Henri I de Saint-Nectaire, marquis de La Ferté-Nabert, (1573 – 4 January 1662 in Paris), was a French general and diplomat.

== Biography ==
He was a son of the Marquis François de Saint-Nectaire, State Councilor and Knight of the Order of the Holy Spirit, and of Jeanne de Laval, mistress of King Henry III.

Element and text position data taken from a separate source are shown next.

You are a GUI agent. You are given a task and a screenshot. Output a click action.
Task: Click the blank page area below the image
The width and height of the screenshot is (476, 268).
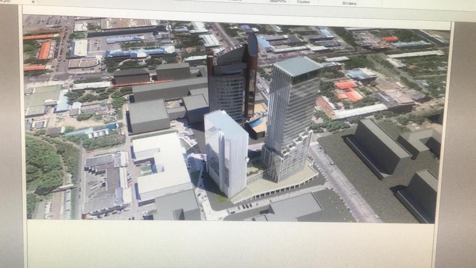pos(228,243)
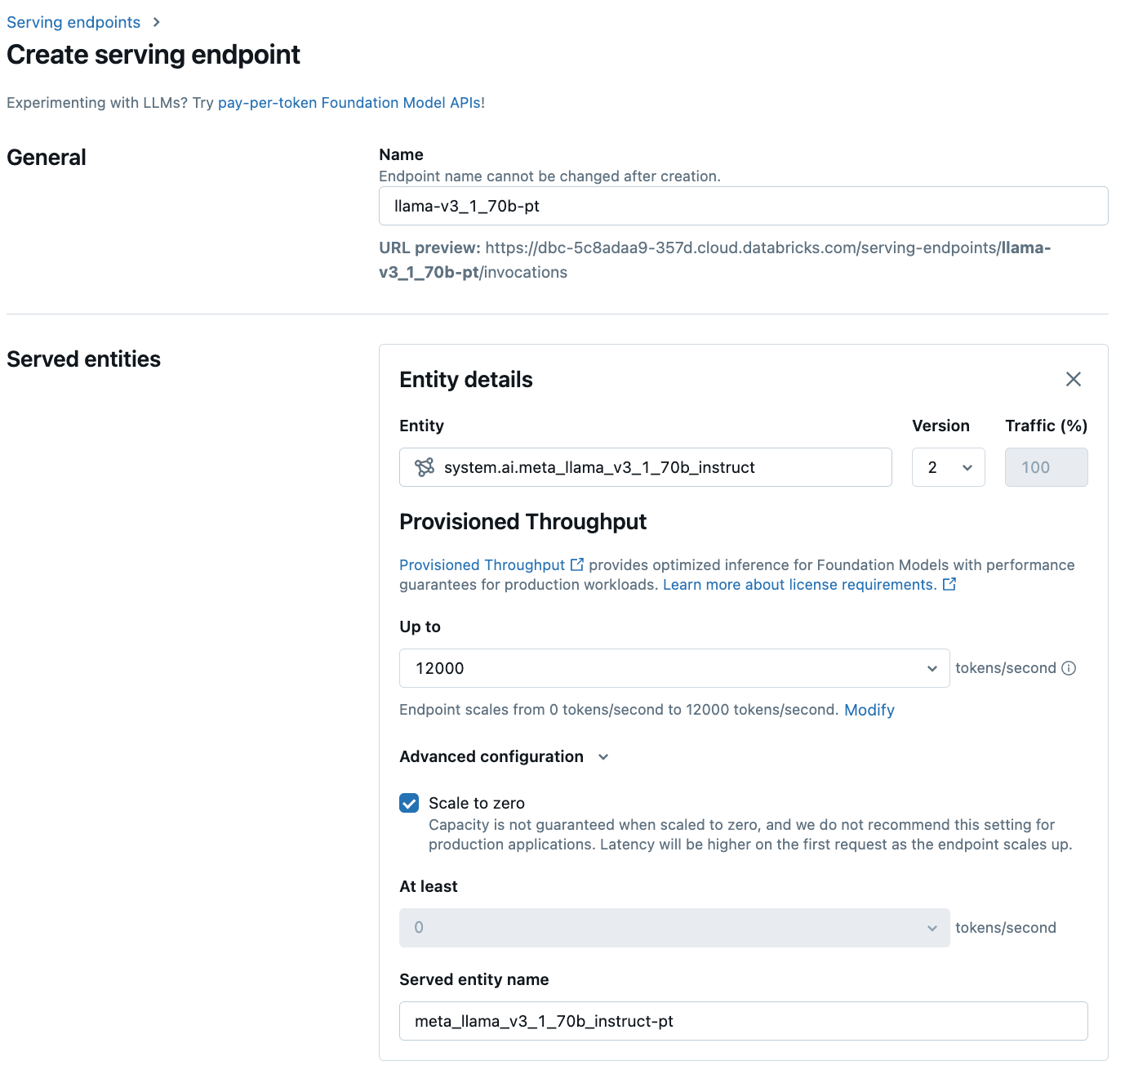The width and height of the screenshot is (1125, 1070).
Task: Click the Modify scaling link
Action: tap(869, 710)
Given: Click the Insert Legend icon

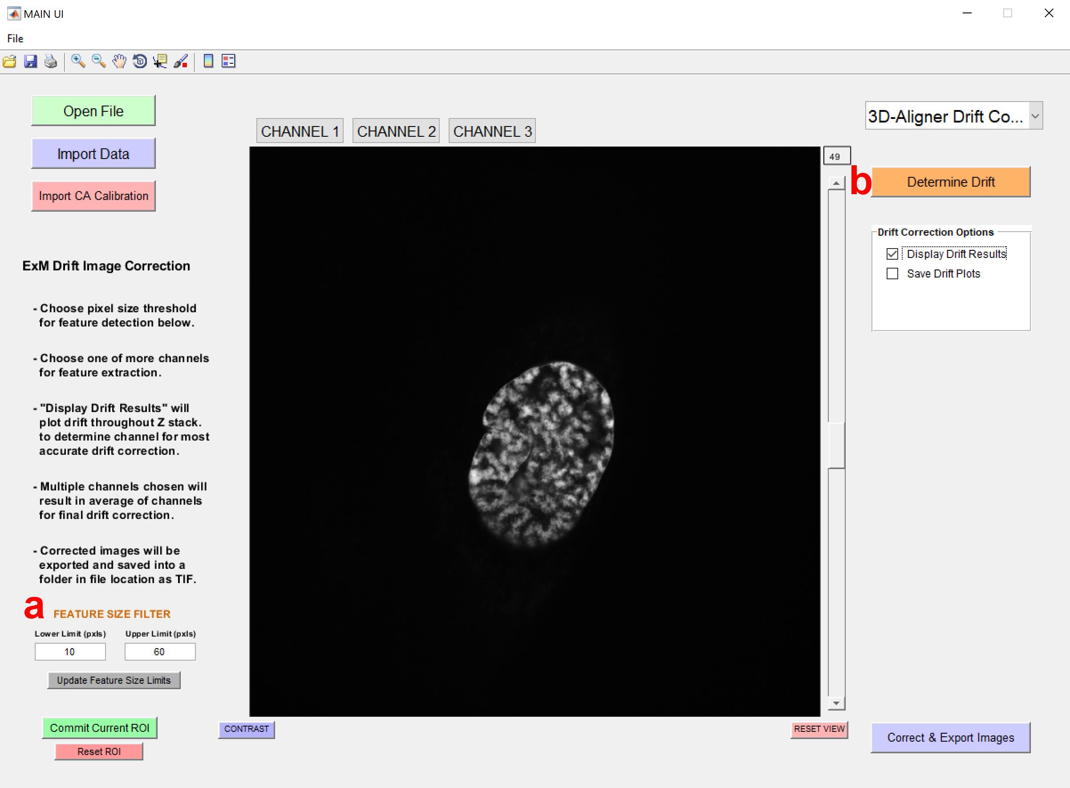Looking at the screenshot, I should 229,61.
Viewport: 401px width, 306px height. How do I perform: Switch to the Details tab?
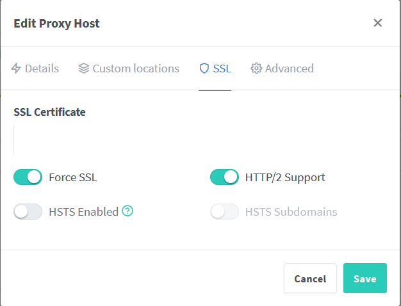tap(42, 68)
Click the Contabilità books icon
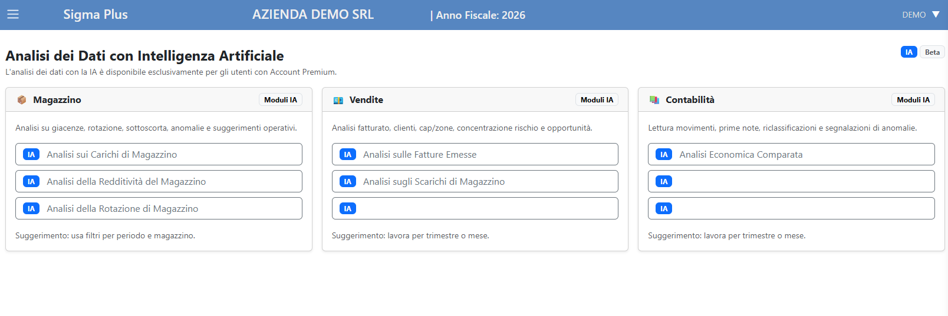The height and width of the screenshot is (316, 948). pyautogui.click(x=654, y=100)
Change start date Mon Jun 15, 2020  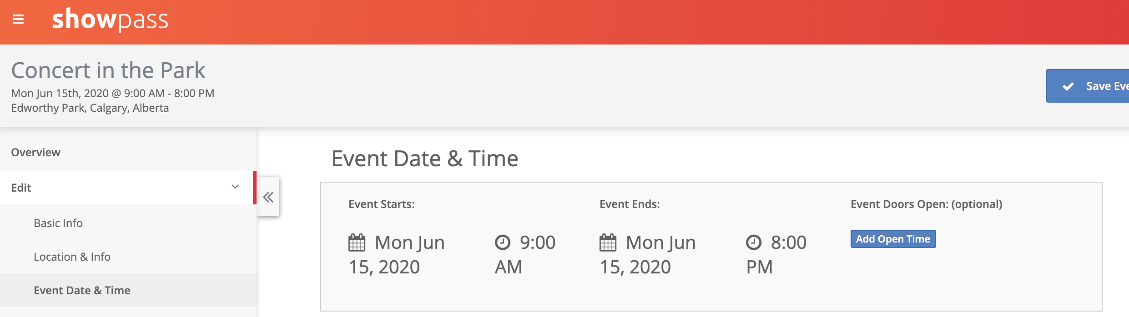(397, 255)
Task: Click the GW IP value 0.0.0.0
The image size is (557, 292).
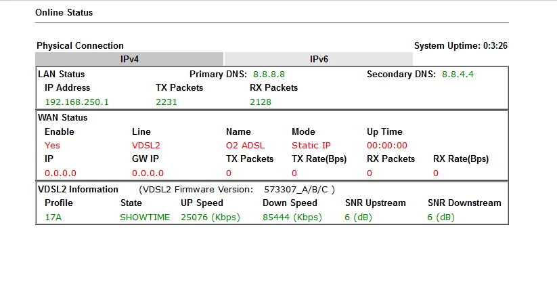Action: point(148,173)
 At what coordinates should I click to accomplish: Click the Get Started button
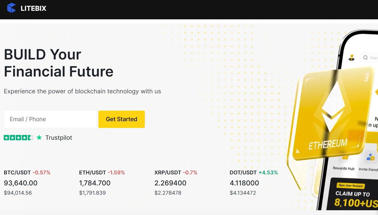pos(121,119)
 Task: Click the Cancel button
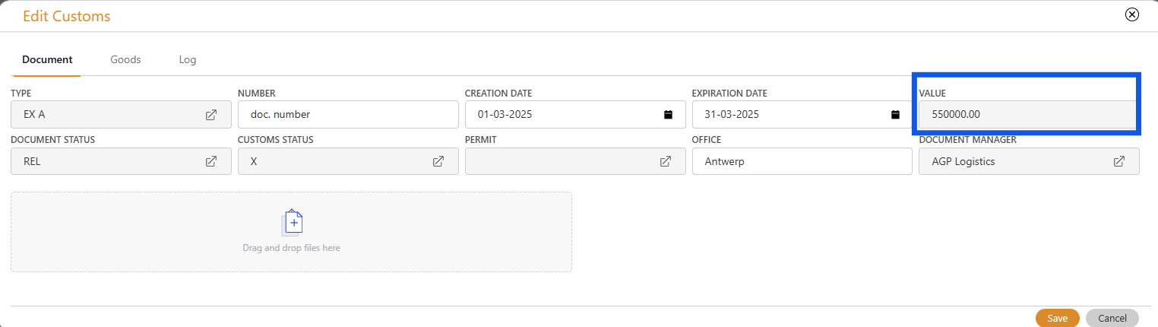1112,318
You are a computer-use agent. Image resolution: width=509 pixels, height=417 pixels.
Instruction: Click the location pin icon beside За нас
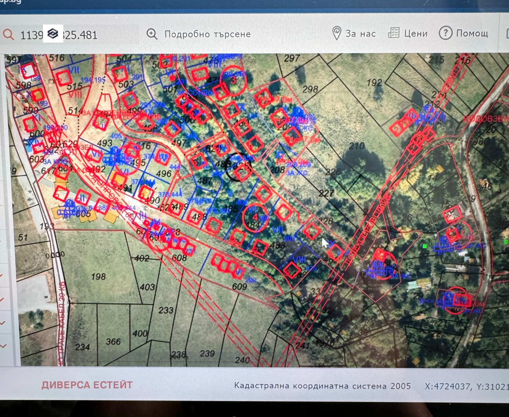336,33
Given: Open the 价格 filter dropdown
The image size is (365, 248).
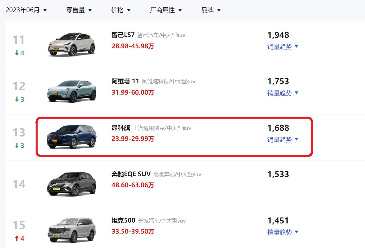Looking at the screenshot, I should click(121, 10).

He joined the King's Army at a young age and by 1622, he was Maréchal de camp in the army of Louis, Count of Soissons at La Rochelle. Then he was Lieutenant general in the government of Champagne.

From 1634 until 1637, Saint-Nectaire was ambassador to England, then ruled by King Charles I of England, but still before the English Civil War.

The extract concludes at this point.